A neighborhood with several university campuses, Hwigyeong-dong is home to Hoegi Station Pajeon Alley , where the robust oily aroma stimulates the palate. Take a two-block walk from exit 1 of Hoegi Station toward Kyung Hee University, and you will find the pajeon alley that sprung up in the 1970s when the business district started to develop near the campus. Students in and around the campuses naturally gathered in this area. Having satisfied the hearts and stomachs of young adults, pajeon alley has become a hot destination among overseas visitors in Seoul.

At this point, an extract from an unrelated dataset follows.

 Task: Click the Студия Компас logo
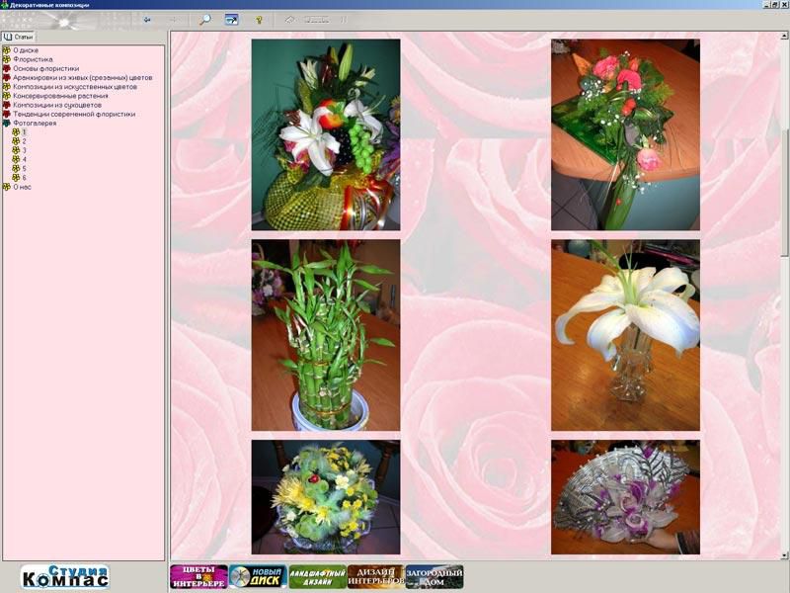pos(65,576)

The pajeon found in Hoegi Station Pajeon Alley is thick, like a pork cutlet. The texture is exceptionally crisp as the jeon is seemingly deep-fried, which is why it is also called “pork cutlet pajeon .” However, it is cheaper than pajeon in other areas. Doesn't get any better than that! Different set menus are available for patrons who wish to have dotorimuk (seasoned acorn jelly), golbaengi-muchim (spicy sea-snail salad), and various types of soups along with pajeon . A serving of pajeon garnished with a cup of thick makgeolli (rice wine) on a rainy day is a special treat that can also be enjoyed on an ordinary day. Take a seat in a long-standing pajeon place where even the faded scribbles on the walls seem like a verse from a poem. A serving of pajeon as inviting as the jeong (affection) of Korean sentiment and a refreshing cup of makgeolli will quickly see all your built-up fatigue and weariness from traveling dissipate, leaving you in a state of contentment.

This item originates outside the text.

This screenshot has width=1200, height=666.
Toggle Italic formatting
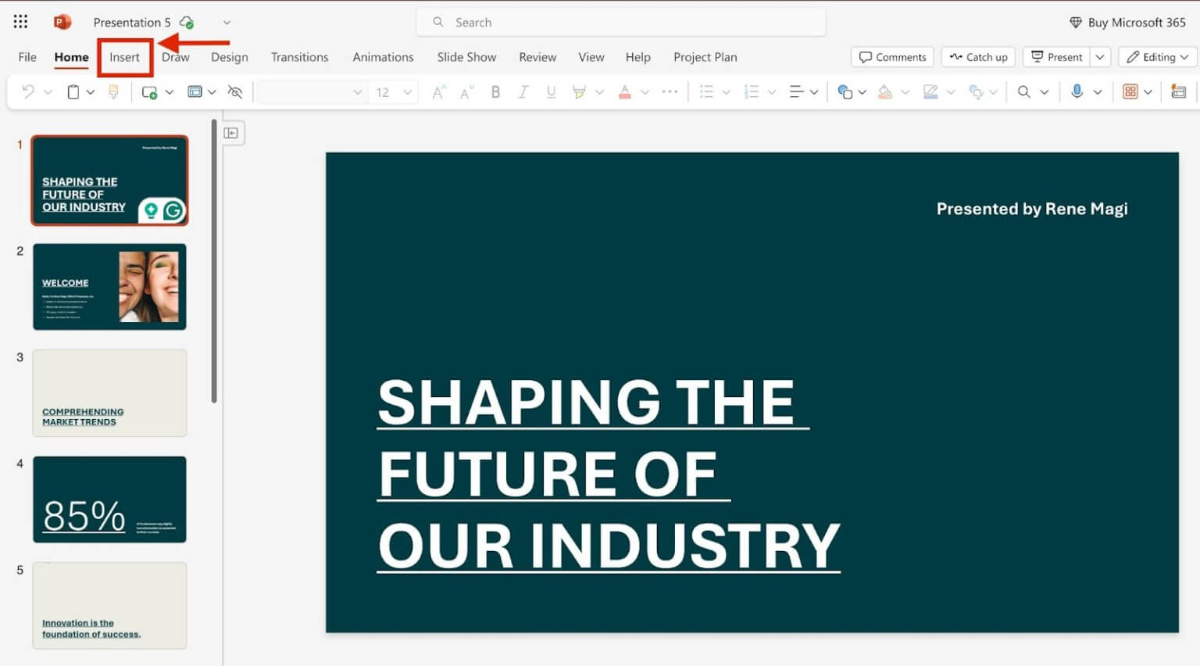(523, 91)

Stop by the Hoegi-dong Annyeong Village , well-known for the wall painting photo zones, then take a walk along a historic trail from the village to Cheongnyangsa Temple, Yeonhwasa Temple, all the way to Hongneung Neighborhood Park. The Kyung Hee University campus has gone viral in China and Japan for its Greek-style main building and beautiful autumn foliage. So, if you happen to be near the campus, make sure you pay a visit to Kyung Hee University.